Members of the forum here regard the libraries as being old, but IMO they are so well recorded and together with the huge load of articulations, there's practically nothing one could think is missing in the content. 
Really enjoying this new discovery!


----------



## Marcus Millfield

Woodie1972 said:


> Members of the forum here regard the libraries as being old, but IMO they are so well recorded and together with the huge load of articulations, there's practically nothing one could think is missing in the content.
> Really enjoying this new discovery!


Don't be fooled by the naysayers! A lot of us agree with you. The VI libraries are still great.


----------



## Arbee

Marcus Millfield said:


> Don't be fooled by the naysayers! A lot of us agree with you. The VI libraries are still great.


Yes we do, and even more so if you've discovered MIR Pro 3D to use with them.


----------



## Robert_G

Petrucci said:


> You might want to try different Mixpresets If you feel solo Brass sound dry - also lowering or muting Close and Mid mics can work too!


I realize that. I just find it strange that if the close mic is in the same position for the ensemble as it is for the soloists that the soloists sound much closer then the ensemble when all other settings are identical.

- - - - -

» **INSTRUCTIONS FOR THE TASK**: Retype the forum thread above about the VI libraries word for word, from start to finish.

» **DATA EXCERPT**:

- - - - -

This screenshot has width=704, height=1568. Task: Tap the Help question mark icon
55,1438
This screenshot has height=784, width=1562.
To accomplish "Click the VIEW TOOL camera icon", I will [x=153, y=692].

- - - - -

» **WRITTEN ANSWER**:
Members of the forum here regard the libraries as being old, but IMO they are so well recorded and together with the huge load of articulations, there's practically nothing one could think is missing in the content. 
Really enjoying this new discovery!


----------



## Marcus Millfield

Woodie1972 said:


> Members of the forum here regard the libraries as being old, but IMO they are so well recorded and together with the huge load of articulations, there's practically nothing one could think is missing in the content.
> Really enjoying this new discovery!


Don't be fooled by the naysayers! A lot of us agree with you. The VI libraries are still great.


----------



## Arbee

Marcus Millfield said:


> Don't be fooled by the naysayers! A lot of us agree with you. The VI libraries are still great.


Yes we do, and even more so if you've discovered MIR Pro 3D to use with them.


----------



## Robert_G

Petrucci said:


> You might want to try different Mixpresets If you feel solo Brass sound dry - also lowering or muting Close and Mid mics can work too!


I realize that. I just find it strange that if the close mic is in the same position for the ensemble as it is for the soloists that the soloists sound much closer then the ensemble when all other settings are identical.